Una noche verde

miércoles, 30 de diciembre de 2020 · 19:20

(Sumario Noticias, Alta Gracia) El sol del martes comenzaba a caer en Alta Gracia. Los rayos se escondían paulatinamente detrás de las sierras. El cielo se tiñó de anaranjado y posteriormente desfilaron los distintos tonos de azul. Pero en la Explanada de la Estancia Jesuítica se destacaba el verde.

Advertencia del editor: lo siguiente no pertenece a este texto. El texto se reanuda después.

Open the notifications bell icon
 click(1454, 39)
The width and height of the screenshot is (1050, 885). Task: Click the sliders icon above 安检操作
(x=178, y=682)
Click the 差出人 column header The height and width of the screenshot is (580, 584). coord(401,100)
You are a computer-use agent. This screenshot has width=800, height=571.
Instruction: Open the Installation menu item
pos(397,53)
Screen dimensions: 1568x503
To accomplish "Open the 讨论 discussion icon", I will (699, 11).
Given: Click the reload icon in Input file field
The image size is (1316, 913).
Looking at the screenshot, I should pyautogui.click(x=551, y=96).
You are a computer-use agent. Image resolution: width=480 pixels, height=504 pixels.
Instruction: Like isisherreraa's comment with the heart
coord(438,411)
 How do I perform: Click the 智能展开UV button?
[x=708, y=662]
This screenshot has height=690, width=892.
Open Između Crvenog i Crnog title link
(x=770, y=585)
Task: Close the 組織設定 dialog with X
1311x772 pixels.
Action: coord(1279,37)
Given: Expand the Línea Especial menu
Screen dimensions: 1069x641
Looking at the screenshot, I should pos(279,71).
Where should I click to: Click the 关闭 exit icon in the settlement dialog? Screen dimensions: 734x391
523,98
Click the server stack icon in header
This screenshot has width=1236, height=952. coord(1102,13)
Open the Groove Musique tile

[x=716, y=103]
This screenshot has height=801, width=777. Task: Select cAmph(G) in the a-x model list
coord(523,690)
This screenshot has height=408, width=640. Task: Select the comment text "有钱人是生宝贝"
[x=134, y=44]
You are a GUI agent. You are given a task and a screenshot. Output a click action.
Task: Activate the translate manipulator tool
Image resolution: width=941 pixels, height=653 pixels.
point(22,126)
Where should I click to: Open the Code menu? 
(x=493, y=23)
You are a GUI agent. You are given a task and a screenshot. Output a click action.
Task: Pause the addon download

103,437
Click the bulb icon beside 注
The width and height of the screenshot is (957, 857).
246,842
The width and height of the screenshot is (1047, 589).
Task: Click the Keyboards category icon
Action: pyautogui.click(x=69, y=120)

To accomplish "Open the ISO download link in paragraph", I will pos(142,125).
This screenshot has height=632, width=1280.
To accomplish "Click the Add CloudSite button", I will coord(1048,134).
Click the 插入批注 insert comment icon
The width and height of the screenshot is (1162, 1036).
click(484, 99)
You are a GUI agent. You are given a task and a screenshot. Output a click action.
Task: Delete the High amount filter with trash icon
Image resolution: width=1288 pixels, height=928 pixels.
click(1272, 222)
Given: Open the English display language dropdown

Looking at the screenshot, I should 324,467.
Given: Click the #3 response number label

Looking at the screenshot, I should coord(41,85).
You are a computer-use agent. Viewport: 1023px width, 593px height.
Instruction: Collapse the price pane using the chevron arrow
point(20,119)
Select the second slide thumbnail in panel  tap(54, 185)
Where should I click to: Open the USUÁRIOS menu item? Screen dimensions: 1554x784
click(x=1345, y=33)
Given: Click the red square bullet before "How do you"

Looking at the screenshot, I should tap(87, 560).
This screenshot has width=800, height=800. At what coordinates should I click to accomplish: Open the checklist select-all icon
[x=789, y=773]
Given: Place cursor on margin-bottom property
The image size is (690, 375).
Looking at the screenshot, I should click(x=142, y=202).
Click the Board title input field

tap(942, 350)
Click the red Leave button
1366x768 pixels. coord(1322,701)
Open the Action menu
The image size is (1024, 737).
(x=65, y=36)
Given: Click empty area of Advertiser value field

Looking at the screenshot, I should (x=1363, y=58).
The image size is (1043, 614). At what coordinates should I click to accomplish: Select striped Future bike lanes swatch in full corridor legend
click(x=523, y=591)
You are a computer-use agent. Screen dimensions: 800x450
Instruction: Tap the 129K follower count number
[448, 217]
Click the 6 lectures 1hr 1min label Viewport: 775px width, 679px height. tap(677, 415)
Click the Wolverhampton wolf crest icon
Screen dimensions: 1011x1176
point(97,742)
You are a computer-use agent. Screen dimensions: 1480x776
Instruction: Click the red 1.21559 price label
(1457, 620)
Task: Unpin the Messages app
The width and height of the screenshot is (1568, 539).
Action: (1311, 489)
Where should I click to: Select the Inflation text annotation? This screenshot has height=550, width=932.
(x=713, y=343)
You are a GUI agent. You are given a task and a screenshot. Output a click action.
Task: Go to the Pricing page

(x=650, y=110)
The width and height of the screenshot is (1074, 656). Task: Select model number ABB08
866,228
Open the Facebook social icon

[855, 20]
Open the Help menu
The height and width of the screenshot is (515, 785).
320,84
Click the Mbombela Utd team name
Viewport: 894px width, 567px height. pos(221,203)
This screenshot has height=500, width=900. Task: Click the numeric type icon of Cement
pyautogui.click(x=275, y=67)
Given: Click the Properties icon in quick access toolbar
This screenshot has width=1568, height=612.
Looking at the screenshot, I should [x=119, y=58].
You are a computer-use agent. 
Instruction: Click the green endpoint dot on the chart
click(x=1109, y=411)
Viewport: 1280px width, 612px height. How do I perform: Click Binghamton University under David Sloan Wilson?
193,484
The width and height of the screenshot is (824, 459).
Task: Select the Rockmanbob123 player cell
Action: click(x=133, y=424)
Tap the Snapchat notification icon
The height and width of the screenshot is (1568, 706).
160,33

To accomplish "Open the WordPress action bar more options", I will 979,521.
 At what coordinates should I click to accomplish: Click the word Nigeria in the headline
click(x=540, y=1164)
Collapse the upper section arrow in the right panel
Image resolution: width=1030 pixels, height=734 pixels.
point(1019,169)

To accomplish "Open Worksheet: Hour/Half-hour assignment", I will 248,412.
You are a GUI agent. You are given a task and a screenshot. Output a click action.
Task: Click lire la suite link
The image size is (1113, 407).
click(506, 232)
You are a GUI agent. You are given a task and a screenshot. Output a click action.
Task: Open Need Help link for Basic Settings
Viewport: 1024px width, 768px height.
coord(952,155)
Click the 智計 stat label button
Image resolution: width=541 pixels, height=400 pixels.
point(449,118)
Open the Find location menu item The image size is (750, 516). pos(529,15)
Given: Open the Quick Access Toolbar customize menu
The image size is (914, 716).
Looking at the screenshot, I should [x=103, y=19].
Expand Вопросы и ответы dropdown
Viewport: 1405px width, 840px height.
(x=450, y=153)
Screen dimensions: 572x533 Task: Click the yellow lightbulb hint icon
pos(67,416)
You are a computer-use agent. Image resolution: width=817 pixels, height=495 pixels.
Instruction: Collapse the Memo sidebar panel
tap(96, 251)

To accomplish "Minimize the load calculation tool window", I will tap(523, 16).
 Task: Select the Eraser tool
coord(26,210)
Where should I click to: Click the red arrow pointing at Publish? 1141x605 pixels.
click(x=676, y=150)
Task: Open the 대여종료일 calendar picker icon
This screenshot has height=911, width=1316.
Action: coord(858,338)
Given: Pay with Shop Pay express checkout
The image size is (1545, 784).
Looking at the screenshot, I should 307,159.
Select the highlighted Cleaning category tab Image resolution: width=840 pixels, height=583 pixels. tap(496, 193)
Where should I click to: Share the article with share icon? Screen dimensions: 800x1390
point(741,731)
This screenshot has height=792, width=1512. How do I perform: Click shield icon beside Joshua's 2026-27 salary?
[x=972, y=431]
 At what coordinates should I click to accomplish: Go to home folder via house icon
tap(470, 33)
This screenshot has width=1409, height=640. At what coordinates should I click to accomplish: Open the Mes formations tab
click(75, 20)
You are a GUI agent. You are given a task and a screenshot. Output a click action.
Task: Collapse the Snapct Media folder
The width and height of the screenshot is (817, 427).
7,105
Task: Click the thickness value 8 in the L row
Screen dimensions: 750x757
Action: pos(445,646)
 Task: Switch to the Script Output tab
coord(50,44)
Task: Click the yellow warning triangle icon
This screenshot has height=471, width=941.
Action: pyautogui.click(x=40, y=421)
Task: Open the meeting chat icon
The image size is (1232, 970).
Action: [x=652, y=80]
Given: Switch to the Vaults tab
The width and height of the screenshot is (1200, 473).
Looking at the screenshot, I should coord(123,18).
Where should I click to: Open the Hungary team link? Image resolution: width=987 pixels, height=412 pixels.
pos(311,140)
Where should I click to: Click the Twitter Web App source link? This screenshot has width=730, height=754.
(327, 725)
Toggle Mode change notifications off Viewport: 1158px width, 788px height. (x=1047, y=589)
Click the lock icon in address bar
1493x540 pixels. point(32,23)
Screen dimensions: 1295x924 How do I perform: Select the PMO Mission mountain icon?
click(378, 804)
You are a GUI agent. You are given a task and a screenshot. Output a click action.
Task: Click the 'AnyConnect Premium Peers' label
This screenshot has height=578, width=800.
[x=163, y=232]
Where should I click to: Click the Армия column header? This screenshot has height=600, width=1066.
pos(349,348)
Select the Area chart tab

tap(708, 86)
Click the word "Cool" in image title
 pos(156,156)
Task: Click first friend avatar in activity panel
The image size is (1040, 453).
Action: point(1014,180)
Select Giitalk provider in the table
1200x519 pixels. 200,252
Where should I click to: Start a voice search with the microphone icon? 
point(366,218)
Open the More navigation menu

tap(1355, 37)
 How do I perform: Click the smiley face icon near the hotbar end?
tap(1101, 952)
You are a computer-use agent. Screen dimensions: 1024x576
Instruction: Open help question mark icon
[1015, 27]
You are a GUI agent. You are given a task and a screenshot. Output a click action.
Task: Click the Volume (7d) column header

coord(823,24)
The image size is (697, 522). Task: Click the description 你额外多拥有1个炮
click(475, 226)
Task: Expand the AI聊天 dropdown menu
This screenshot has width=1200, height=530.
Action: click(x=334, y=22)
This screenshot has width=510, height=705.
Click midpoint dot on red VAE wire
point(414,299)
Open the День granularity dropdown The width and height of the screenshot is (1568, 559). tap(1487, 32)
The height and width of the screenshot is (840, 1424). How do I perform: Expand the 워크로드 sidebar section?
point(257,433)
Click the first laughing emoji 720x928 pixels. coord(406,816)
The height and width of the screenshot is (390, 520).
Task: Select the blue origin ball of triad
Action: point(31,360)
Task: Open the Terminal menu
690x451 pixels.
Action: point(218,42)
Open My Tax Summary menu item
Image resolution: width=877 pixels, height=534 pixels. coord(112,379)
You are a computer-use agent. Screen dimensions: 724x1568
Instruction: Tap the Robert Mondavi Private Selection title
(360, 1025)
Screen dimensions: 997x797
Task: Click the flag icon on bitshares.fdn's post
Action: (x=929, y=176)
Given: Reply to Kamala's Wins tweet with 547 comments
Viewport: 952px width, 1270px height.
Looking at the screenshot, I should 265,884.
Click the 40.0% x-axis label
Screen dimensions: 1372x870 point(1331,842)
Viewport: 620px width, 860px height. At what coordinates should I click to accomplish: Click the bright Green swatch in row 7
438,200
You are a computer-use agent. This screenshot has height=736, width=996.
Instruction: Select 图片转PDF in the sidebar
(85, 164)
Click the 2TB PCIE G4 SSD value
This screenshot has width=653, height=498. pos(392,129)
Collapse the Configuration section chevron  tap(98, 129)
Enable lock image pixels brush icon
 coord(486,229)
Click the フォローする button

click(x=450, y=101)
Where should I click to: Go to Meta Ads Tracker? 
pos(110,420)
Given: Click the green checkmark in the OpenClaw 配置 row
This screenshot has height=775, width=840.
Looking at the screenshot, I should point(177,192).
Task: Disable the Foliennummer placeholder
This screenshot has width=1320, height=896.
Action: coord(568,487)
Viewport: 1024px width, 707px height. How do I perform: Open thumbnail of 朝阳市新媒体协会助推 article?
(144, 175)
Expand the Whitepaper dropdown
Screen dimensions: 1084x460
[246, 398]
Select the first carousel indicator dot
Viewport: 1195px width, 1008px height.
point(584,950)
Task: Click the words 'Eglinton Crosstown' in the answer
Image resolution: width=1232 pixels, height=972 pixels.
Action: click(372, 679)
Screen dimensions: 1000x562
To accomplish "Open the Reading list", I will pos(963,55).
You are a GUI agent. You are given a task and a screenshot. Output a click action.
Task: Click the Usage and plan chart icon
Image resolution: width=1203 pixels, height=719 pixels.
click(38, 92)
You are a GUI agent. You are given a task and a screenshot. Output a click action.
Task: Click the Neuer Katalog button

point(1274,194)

Militantes a favor de la legalización del aborto comenzaron a llegar desde distintos puntos de la plaza. La inmensa mayoría estaba compuesta por mujeres, de todas las edades. Algunas llegaban con reposeras, preparadas para la larga noche. Otras, cargaban pequeñas colchonetas, dispuestas a sentarse en el piso. Muchas se acomodaron sobre las piedras sin inconveniente. El "poroteo", ajustado, daba ilusiones a quienes enarbolaban el color esperanza. Las sonrisas transmitían optimismo, las miradas aseguraban: “Esta vez, se da”.

La senadora García Larraburru ya había anticipado su voto a favor de la ley, a pesar de haberlo hecho en contra en 2018. También se descartaba que a cambio de la eliminación de la palabra “integral” en el artículo sexto, el legislador Wereltineck también acompañaría el proyecto. El verde comenzaba a inclinar la balanza y el entusiasmo crecía. La luna llena salía de a ratos de su escondite de nubes para mirar el debate.

“¡Silencio que ahora habla una indecisa!” pidió una joven alrededor de las diez de la noche cuando fue el turno de exponer de Stela Olalla de Moreira. Los aplausos y vítores inundaron el casco histórico de Alta Gracia cuando el sentido del voto fue evidente. La escena se repitió pocos minutos después, cuando fue el turno de Lucila Crexel.

“Ya estamos, tenemos ley” se podía escuchar en los diferentes grupos reunidos. Dos jóvenes leyeron un texto preparado por las Socorristas de Paravachasca. Por primera vez, la realidad del aborto clandestino en el Valle quedaba expuesto con cifras concretas. Algunas reposeras se convirtieron en camas para los más pequeños. A pesar de avanzar la noche, el grupo aumentaba. Llegaban aquellos quienes por diferentes obligaciones no pudieron seguir el debate desde el inicio.

Baile, batucada, consignas y lemas llenaron el silencio de la noche. La emoción impedía a los cuerpos permanecer quietos. “Hagamos el último pañuelazo, porque en un rato es ley” propuso una militante y todas levantaron sus pañuelos con entusiasmo.

Anabel Fernández Sagasti fue aplaudida y vitoreada. Terminó su discurso y comenzó la celebración, mientras el senador José Miguel Mayans presentaba su férrea oposición a la ley: “¡Aborto legal, en el hospital!” le respondían las alrededor de sesenta personas que se quedaron hasta el final del debate.

Solo faltaba la lectura de los votos de cada legislador y el festejo de cada punto obtenido. Finalmente, cuando Cristina Fernández de Kirchner anunció: “Queda aprobada con 38 votos a favor, 29 en contra y 1 abstención”, la alegría estalló. Baile, grito, festejo, celebración, lágrimas de emoción y abrazos.

En la pantalla, el Senado comenzaba a debatir el Plan de los Mil Días. En la Explanada, reinaba el ambiente de una fiesta largamente añorada. “Por las que no están y por las que vendrán”, repetían unas y otras.

Comenzaba a aclarar y la tormenta ganó la partida sobre la luna llena. Para entonces, la plaza ya estaba vacía. Cuando la lluvia comenzó a caer, la marea verde ya había bajado. Antítesis completa de la fría noche del 8 de agosto de 2018.